» WHAT TO WORK ON: Copy every line of the records below unchanged.

» Items from a data source:

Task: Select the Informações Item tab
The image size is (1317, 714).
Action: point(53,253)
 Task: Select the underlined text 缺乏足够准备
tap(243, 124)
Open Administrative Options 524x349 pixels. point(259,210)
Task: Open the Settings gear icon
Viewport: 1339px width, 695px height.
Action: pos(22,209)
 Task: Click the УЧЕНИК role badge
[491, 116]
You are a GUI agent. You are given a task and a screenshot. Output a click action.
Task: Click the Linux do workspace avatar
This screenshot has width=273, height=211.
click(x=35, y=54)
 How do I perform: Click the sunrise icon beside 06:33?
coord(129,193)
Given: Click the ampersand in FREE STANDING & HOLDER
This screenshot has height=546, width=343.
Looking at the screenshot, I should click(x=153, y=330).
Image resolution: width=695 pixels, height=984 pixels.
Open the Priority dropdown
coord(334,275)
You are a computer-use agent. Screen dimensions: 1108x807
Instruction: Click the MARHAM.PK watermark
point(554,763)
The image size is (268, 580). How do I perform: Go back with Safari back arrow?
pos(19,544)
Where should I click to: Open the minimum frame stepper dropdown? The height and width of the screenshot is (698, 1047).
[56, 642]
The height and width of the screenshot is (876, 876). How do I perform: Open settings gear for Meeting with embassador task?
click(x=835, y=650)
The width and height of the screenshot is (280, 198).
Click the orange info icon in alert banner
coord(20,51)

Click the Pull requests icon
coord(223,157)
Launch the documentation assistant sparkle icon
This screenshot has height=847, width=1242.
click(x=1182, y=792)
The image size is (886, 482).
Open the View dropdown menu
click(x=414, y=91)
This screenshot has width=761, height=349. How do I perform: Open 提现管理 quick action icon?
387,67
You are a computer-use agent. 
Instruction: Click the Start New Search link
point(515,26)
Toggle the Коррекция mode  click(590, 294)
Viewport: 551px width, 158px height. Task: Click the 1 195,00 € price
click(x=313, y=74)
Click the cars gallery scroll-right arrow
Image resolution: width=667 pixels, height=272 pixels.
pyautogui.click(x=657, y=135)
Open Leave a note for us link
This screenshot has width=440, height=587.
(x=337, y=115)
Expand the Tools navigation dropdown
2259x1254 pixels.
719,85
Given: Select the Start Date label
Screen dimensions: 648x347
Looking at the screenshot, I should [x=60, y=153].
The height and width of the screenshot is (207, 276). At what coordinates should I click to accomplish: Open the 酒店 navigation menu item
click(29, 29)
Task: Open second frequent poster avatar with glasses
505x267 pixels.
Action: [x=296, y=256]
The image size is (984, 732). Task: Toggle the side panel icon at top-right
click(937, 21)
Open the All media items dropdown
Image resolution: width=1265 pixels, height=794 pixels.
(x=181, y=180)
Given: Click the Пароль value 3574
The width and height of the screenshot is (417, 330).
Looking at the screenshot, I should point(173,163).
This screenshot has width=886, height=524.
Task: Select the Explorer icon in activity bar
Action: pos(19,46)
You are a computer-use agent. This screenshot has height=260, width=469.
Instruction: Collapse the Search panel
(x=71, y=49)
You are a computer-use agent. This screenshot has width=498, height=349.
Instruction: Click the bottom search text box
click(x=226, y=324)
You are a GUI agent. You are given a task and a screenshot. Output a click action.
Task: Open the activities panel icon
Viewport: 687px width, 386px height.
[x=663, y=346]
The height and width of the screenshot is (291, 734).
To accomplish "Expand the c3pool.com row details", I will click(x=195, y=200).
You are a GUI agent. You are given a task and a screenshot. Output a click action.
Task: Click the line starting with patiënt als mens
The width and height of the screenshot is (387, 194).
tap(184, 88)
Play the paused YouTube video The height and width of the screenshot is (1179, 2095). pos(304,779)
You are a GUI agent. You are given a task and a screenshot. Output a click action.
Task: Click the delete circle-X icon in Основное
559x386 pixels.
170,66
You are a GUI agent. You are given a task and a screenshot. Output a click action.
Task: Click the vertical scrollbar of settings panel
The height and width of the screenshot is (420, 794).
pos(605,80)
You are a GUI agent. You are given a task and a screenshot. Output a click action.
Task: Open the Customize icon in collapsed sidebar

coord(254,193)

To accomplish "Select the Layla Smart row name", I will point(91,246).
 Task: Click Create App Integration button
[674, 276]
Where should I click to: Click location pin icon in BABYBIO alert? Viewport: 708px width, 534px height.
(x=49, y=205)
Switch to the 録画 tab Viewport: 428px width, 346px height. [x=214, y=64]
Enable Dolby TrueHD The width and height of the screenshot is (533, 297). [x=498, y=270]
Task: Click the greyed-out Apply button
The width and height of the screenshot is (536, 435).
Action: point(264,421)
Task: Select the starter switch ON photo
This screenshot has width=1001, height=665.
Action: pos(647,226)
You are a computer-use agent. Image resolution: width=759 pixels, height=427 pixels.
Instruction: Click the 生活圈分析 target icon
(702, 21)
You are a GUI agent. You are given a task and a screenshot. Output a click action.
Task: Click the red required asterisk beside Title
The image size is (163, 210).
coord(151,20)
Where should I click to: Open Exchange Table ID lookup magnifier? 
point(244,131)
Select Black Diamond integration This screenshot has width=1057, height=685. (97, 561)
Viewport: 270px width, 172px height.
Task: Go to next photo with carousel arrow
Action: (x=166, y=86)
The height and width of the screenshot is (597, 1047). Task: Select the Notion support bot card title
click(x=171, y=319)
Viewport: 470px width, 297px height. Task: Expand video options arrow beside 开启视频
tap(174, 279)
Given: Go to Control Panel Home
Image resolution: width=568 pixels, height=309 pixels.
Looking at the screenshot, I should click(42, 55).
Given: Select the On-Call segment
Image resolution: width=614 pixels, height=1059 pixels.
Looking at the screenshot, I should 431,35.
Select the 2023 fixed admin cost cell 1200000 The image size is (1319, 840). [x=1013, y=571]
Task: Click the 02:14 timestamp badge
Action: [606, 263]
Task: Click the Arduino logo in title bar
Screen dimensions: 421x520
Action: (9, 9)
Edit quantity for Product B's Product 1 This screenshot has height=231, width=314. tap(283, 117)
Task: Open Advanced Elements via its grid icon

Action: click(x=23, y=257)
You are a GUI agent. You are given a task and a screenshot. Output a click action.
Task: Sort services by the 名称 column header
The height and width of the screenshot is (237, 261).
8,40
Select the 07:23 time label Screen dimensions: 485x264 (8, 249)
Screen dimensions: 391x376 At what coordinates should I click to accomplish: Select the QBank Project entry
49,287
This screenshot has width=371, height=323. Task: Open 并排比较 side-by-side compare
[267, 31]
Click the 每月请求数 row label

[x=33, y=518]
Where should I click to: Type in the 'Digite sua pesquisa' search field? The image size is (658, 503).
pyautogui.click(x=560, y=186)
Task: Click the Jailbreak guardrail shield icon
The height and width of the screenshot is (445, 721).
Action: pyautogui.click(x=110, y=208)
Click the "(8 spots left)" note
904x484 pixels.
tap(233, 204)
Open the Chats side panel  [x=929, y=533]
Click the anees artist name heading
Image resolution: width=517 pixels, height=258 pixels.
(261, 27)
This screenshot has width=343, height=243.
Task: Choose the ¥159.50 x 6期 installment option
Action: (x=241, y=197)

» PROBLEM SOLUTION:
Task: Select the Informações Item tab
The image size is (1317, 714).
Action: point(53,253)
 Task: Select the underlined text 缺乏足够准备
tap(243, 124)
Open Administrative Options 524x349 pixels. point(259,210)
Task: Open the Settings gear icon
Viewport: 1339px width, 695px height.
Action: pos(22,209)
 Task: Click the УЧЕНИК role badge
[491, 116]
You are a GUI agent. You are given a task and a screenshot. Output a click action.
Task: Click the Linux do workspace avatar
This screenshot has width=273, height=211.
click(x=35, y=54)
 How do I perform: Click the sunrise icon beside 06:33?
coord(129,193)
Given: Click the ampersand in FREE STANDING & HOLDER
This screenshot has height=546, width=343.
Looking at the screenshot, I should click(x=153, y=330).
Image resolution: width=695 pixels, height=984 pixels.
Open the Priority dropdown
coord(334,275)
You are a computer-use agent. Screen dimensions: 1108x807
Instruction: Click the MARHAM.PK watermark
point(554,763)
The image size is (268, 580). How do I perform: Go back with Safari back arrow?
pos(19,544)
Where should I click to: Open the minimum frame stepper dropdown? The height and width of the screenshot is (698, 1047).
[56, 642]
The height and width of the screenshot is (876, 876). How do I perform: Open settings gear for Meeting with embassador task?
click(x=835, y=650)
The width and height of the screenshot is (280, 198).
Click the orange info icon in alert banner
coord(20,51)

Click the Pull requests icon
coord(223,157)
Launch the documentation assistant sparkle icon
This screenshot has height=847, width=1242.
click(x=1182, y=792)
The image size is (886, 482).
Open the View dropdown menu
click(x=414, y=91)
This screenshot has width=761, height=349. How do I perform: Open 提现管理 quick action icon?
387,67
You are a computer-use agent. 
Instruction: Click the Start New Search link
point(515,26)
Toggle the Коррекция mode  click(590, 294)
Viewport: 551px width, 158px height. Task: Click the 1 195,00 € price
click(x=313, y=74)
Click the cars gallery scroll-right arrow
Image resolution: width=667 pixels, height=272 pixels.
pyautogui.click(x=657, y=135)
Open Leave a note for us link
This screenshot has width=440, height=587.
(x=337, y=115)
Expand the Tools navigation dropdown
2259x1254 pixels.
719,85
Given: Select the Start Date label
Screen dimensions: 648x347
Looking at the screenshot, I should [x=60, y=153].
The height and width of the screenshot is (207, 276). At what coordinates should I click to accomplish: Open the 酒店 navigation menu item
click(29, 29)
Task: Open second frequent poster avatar with glasses
505x267 pixels.
Action: [x=296, y=256]
The image size is (984, 732). Task: Toggle the side panel icon at top-right
click(937, 21)
Open the All media items dropdown
Image resolution: width=1265 pixels, height=794 pixels.
(x=181, y=180)
Given: Click the Пароль value 3574
The width and height of the screenshot is (417, 330).
Looking at the screenshot, I should point(173,163).
This screenshot has width=886, height=524.
Task: Select the Explorer icon in activity bar
Action: pos(19,46)
You are a computer-use agent. This screenshot has height=260, width=469.
Instruction: Collapse the Search panel
(x=71, y=49)
You are a computer-use agent. This screenshot has width=498, height=349.
Instruction: Click the bottom search text box
click(x=226, y=324)
You are a GUI agent. You are given a task and a screenshot. Output a click action.
Task: Open the activities panel icon
Viewport: 687px width, 386px height.
[x=663, y=346]
The height and width of the screenshot is (291, 734).
To accomplish "Expand the c3pool.com row details", I will click(x=195, y=200).
You are a GUI agent. You are given a task and a screenshot. Output a click action.
Task: Click the line starting with patiënt als mens
The width and height of the screenshot is (387, 194).
tap(184, 88)
Play the paused YouTube video The height and width of the screenshot is (1179, 2095). pos(304,779)
You are a GUI agent. You are given a task and a screenshot. Output a click action.
Task: Click the delete circle-X icon in Основное
559x386 pixels.
170,66
You are a GUI agent. You are given a task and a screenshot. Output a click action.
Task: Click the vertical scrollbar of settings panel
The height and width of the screenshot is (420, 794).
pos(605,80)
You are a GUI agent. You are given a task and a screenshot. Output a click action.
Task: Open the Customize icon in collapsed sidebar

coord(254,193)

To accomplish "Select the Layla Smart row name", I will point(91,246).
 Task: Click Create App Integration button
[674, 276]
Where should I click to: Click location pin icon in BABYBIO alert? Viewport: 708px width, 534px height.
(x=49, y=205)
Switch to the 録画 tab Viewport: 428px width, 346px height. [x=214, y=64]
Enable Dolby TrueHD The width and height of the screenshot is (533, 297). [x=498, y=270]
Task: Click the greyed-out Apply button
The width and height of the screenshot is (536, 435).
Action: point(264,421)
Task: Select the starter switch ON photo
This screenshot has width=1001, height=665.
Action: pos(647,226)
You are a computer-use agent. Image resolution: width=759 pixels, height=427 pixels.
Instruction: Click the 生活圈分析 target icon
(702, 21)
You are a GUI agent. You are given a task and a screenshot. Output a click action.
Task: Click the red required asterisk beside Title
The image size is (163, 210).
coord(151,20)
Where should I click to: Open Exchange Table ID lookup magnifier? 
point(244,131)
Select Black Diamond integration This screenshot has width=1057, height=685. (97, 561)
Viewport: 270px width, 172px height.
Task: Go to next photo with carousel arrow
Action: (x=166, y=86)
The height and width of the screenshot is (597, 1047). Task: Select the Notion support bot card title
click(x=171, y=319)
Viewport: 470px width, 297px height. Task: Expand video options arrow beside 开启视频
tap(174, 279)
Given: Go to Control Panel Home
Image resolution: width=568 pixels, height=309 pixels.
Looking at the screenshot, I should click(42, 55).
Given: Select the On-Call segment
Image resolution: width=614 pixels, height=1059 pixels.
Looking at the screenshot, I should 431,35.
Select the 2023 fixed admin cost cell 1200000 The image size is (1319, 840). [x=1013, y=571]
Task: Click the 02:14 timestamp badge
Action: [606, 263]
Task: Click the Arduino logo in title bar
Screen dimensions: 421x520
Action: (9, 9)
Edit quantity for Product B's Product 1 This screenshot has height=231, width=314. tap(283, 117)
Task: Open Advanced Elements via its grid icon

Action: click(x=23, y=257)
You are a GUI agent. You are given a task and a screenshot. Output a click action.
Task: Sort services by the 名称 column header
The height and width of the screenshot is (237, 261).
8,40
Select the 07:23 time label Screen dimensions: 485x264 (8, 249)
Screen dimensions: 391x376 At what coordinates should I click to accomplish: Select the QBank Project entry
49,287
This screenshot has width=371, height=323. Task: Open 并排比较 side-by-side compare
[267, 31]
Click the 每月请求数 row label

[x=33, y=518]
Where should I click to: Type in the 'Digite sua pesquisa' search field? The image size is (658, 503).
pyautogui.click(x=560, y=186)
Task: Click the Jailbreak guardrail shield icon
The height and width of the screenshot is (445, 721).
Action: pyautogui.click(x=110, y=208)
Click the "(8 spots left)" note
904x484 pixels.
tap(233, 204)
Open the Chats side panel  [x=929, y=533]
Click the anees artist name heading
Image resolution: width=517 pixels, height=258 pixels.
(261, 27)
This screenshot has width=343, height=243.
Task: Choose the ¥159.50 x 6期 installment option
Action: (x=241, y=197)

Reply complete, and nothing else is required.